- Born: Caroline Hogue
- Education: Queen's University University of Cambridge (PhD)
- Scientific career
- Workplaces: Babylon Health McLaren Applied Technologies
- Thesis: Computer modelling of the motion of granular particles (1993)
- Doctoral advisor: David Newland

= Caroline Hargrove =

Canadian engineer

Caroline Hargrove (née Hogue, born March 1968) is Chief Technical Officer of Ceres Power. She previously served as CTO at Zedsen, Babylon Health, McLaren Applied Technologies and as a visiting professor at the University of Oxford.

== Early life and education ==
Hargrove is from Montreal, Quebec. She studied mathematics and mechanical engineering at Queen's University, Ontario, which she graduated in 1989. She moved to the University of Cambridge for her postgraduate studies, earning a PhD for research on computer modelling of granular materials supervised by David Newland in 1993.

== Career ==
After her postgraduate studies, Hargrove remained at the University of Cambridge as a Fellow of Sidney Sussex College. She joined McLaren in 1997, where she worked in vehicle dynamics. For ten years she was responsible for the McLaren F1 simulator. She was one of the founders of McLaren Applied Technologies as Programme Director in 2007, then Technical Director in 2013 and CTO in 2018. Her job involved R&D strategy and IP development. She championed the use of big data in motor racing. She helped translate the technology of McLaren to medical services, developing analysis and support tools. She worked with Olympic athletes and the UK track cycling team. She created a data-logger that mounts under the saddle to collect information of speed, power, tilt and torque, then send it to the coach. Her team translated the 3D accelerometers from Formula One cars into sensors for human use, working with GlaxoSmithKline to monitor patient's response to drugs. In 2016 she announced the use of their simulator for testing domestic vehicles.

She was a Visiting Professor in the Nuffield Department of Surgery at Oxford University from 2015-2018.

In 2018 she became the CTO of Babylon Health, focussing on the use of AI to diagnose patients.

In April 2021 she was named as CTO of Zedsen, a UK based startup that provides non-invasive blood sugar monitoring technology.

Later that year she joined Ceres Power (developers of fuel cell and green hydrogen technology) as Chief Technology Officer, having been a non-executive director of the company for the previous three years. She remained as a non-executive at Zedsen.

Hargrove is an advocate for increasing the number of girls and women in engineering through visits to schools and on-site work experience.

===Awards and honours===
In 2016 Hargrove was named one of the Women's Engineering Society and The Daily Telegraphs Top 50 Influential Women in Engineering.

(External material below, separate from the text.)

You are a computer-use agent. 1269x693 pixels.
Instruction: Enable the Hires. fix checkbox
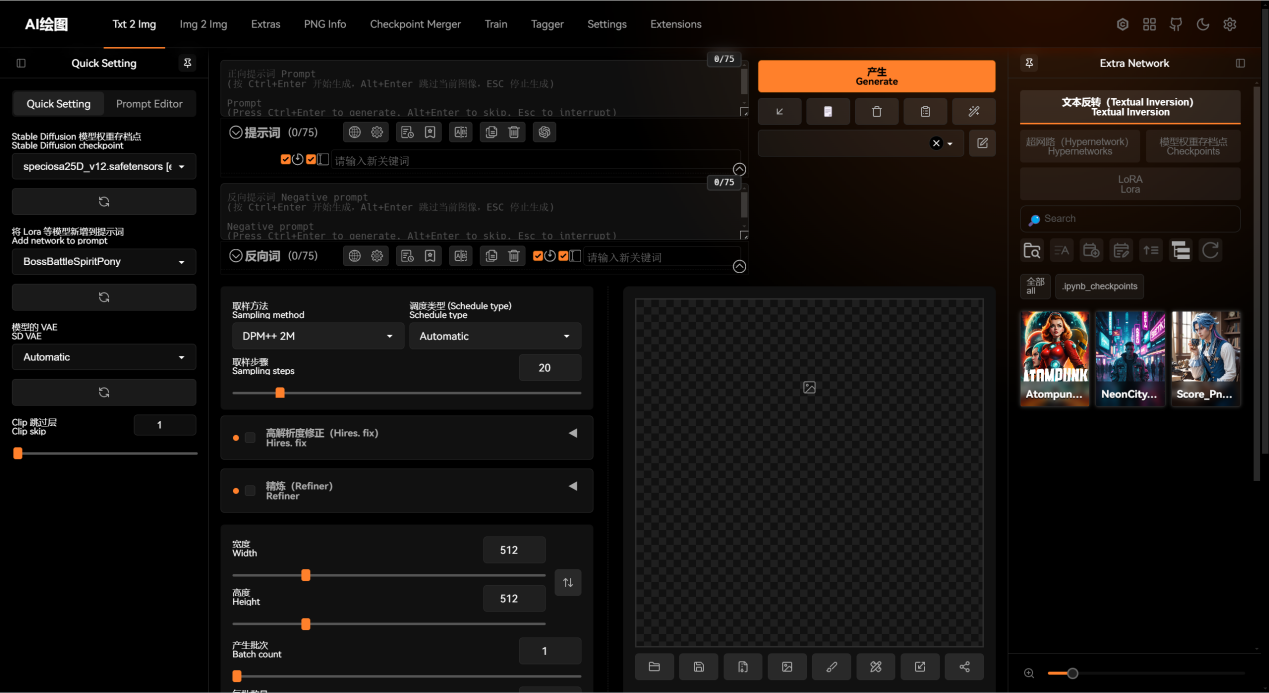tap(250, 438)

She was elected a Fellow of the Royal Academy of Engineering in 2017, and was subsequently profiled in the in-house magazine Ingenia. In the same year she was announced as one of the Top 50 Innovators in the World by Codex.

She was appointed Commander of the Order of the British Empire (CBE) in the 2020 New Year Honours for services to engineering.

In 2023 she was awarded an honorary degree from Queen's University.

=== Media Appearances ===
In 2014 she appeared on BBC Radio 4, where she discussed how Britain became a world leader in Formula One cars.

She was the subject of The Life Scientific on BBC Radio 4 hosted by Jim Al-Khalili on 20 November 2018.

on 6 March 2020 The BBC World Service featured Hogue on their World Wise Web series being interviewed by a 16 year old motor racing fan about the F1 simulator.